Quali soluzioni? Su cosa concentrarsi?
Infrastrutture, educazione, formazione, pene certe e immediate. Il rispetto delle regole deve essere una scelta consapevole a beneficio della sicurezza di tutti. Ogni volta che l’infrazione di una regola diventa un’abitudine si rischia di creare emulazione e di conseguenza danni irreparabili. Se non rispetti la regola devi sapere che rischi una vera punizione. Servono maggiori controlli, sanzioni e pene adeguate e immediate, soprattutto sui comportamenti più azzardati e pericolosi per terzi.

Marina Fontana e Roberto Cona-2

Qual è il suo auspicio?
Vorrei maggiore sensibilità rispetto a questi temi. In questi ultimi anni, anche grazie ai nuovi strumenti social, qualcosa si sta muovendo. C’è tanta possibilità di passare velocemente le notizie e anche tanta voglia di fare prevenzione. Parliamo di dieci vittime al giorno: è una strage. Ogni anno sono quasi 4.000 le persone che non ci sono più a causa di un incidente stradale. Abbiamo il dovere di fare qualcosa per fermare questa strage, per accrescere il senso di responsabilità in noi e pretenderla da parte delle istituzioni che dovrebbero tutelare noi e la sicurezza stradale. È importante che ci sia una mobilitazione da parte di tutti, anche dei ragazzi. Dobbiamo aiutare le persone a capire che è necessario fare tutti un passo in direzione della responsabilità, perché tante di quelle vite potevano essere salvate.

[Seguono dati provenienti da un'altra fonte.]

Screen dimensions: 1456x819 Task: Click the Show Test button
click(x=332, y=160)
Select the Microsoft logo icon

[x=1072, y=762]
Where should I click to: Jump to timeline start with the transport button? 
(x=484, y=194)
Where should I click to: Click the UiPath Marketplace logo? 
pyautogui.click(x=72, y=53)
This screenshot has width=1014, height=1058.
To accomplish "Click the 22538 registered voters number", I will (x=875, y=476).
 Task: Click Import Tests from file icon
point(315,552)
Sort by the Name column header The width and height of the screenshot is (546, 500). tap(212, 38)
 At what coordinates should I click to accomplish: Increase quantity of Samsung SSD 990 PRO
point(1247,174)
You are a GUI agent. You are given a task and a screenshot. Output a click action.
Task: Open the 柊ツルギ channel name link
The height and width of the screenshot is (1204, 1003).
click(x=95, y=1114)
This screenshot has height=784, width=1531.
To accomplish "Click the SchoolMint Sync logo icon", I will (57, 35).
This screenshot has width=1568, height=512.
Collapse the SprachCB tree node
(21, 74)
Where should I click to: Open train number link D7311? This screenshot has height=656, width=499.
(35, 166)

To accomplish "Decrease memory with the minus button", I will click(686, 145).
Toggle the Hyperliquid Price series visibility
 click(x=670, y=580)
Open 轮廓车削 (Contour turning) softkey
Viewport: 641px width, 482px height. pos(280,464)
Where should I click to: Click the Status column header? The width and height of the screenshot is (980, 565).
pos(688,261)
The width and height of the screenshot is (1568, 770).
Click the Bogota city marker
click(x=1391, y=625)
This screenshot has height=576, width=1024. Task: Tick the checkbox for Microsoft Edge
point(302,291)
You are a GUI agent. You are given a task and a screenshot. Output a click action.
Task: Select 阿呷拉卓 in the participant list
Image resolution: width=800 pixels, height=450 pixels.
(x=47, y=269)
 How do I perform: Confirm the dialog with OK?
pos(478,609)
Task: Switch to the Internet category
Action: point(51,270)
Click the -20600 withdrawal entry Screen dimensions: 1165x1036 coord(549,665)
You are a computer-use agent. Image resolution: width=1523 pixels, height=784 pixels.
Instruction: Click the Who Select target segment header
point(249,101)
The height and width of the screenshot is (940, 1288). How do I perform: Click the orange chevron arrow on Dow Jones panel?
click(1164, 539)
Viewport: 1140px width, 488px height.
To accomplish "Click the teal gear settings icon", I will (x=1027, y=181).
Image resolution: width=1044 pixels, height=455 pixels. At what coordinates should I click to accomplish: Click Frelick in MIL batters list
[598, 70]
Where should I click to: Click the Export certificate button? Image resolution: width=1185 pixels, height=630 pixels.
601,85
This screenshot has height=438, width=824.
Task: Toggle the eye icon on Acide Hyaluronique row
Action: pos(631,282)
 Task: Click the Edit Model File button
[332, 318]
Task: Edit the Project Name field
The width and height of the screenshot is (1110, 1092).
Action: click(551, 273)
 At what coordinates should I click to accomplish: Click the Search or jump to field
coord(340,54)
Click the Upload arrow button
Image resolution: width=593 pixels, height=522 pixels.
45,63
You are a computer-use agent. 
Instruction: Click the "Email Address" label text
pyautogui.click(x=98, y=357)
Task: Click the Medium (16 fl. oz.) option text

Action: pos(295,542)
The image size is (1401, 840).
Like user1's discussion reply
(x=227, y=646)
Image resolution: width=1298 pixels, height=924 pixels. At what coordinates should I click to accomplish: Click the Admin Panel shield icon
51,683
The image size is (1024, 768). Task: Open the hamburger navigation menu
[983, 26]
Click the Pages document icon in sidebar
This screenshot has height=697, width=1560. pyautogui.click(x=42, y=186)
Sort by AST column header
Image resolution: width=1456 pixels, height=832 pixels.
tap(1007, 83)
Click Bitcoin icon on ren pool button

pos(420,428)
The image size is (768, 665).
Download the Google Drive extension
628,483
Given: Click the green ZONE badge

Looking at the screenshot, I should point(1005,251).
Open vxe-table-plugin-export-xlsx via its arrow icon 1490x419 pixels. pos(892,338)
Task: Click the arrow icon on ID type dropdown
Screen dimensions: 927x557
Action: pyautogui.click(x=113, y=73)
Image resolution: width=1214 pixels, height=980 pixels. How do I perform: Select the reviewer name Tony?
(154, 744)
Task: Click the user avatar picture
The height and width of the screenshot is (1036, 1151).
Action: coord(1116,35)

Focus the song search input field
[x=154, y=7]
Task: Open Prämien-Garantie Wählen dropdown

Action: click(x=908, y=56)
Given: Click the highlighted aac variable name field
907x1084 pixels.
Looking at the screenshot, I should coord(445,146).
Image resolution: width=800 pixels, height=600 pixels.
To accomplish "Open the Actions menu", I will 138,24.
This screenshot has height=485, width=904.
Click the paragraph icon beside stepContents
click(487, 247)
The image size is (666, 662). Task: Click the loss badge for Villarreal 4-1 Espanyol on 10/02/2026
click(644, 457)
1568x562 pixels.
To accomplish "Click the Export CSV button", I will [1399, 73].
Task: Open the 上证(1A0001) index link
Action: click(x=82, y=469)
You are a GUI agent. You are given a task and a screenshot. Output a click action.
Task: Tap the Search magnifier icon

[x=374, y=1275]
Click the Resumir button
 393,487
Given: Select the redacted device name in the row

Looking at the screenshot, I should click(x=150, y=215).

A Palermo si vota l’11 giugno per le amministrative. Qualcuno dei candidati ha mostrato interesse verso la tematica? Cosa fare?
Mi piacerebbe presiedere un confronto tra tutti loro per affrontano insieme il problema. Penso che di domande da fare ne avrei davvero tante. Ed esigerei delle risposte verificabili concretamente. Chiederei di chiarire entro quando si attiveranno per studiare una soluzione e controllerei attentamente il rispetto delle “promesse”. Basta così poco per essere credibili, ovvero fare tutto quello che si è stato promesso. Allo stesso modo basta così poco per dimostrarsi politici inaffidabili, non mantenendo la parola e dimostrando che il valore del loro impegno sociale è pari a zero. I candidati politici dovrebbero considerare il tema della sicurezza stradale un tema centrale dei loro programmi.

La responsabilità è solo della politica?
No, è dovere di tutti fare qualcosa e viverla allo stesso livello dei cittadini comuni che desiderano un’amministrazione responsabile e vicina alla quotidianità, senza più dovere ricordare chi avrebbe potuto essere ancora tra noi grazie a poche semplici regole. Ed è importante che ci sia una mobilitazione da parte di tutti, anche e soprattutto da parte dei ragazzi.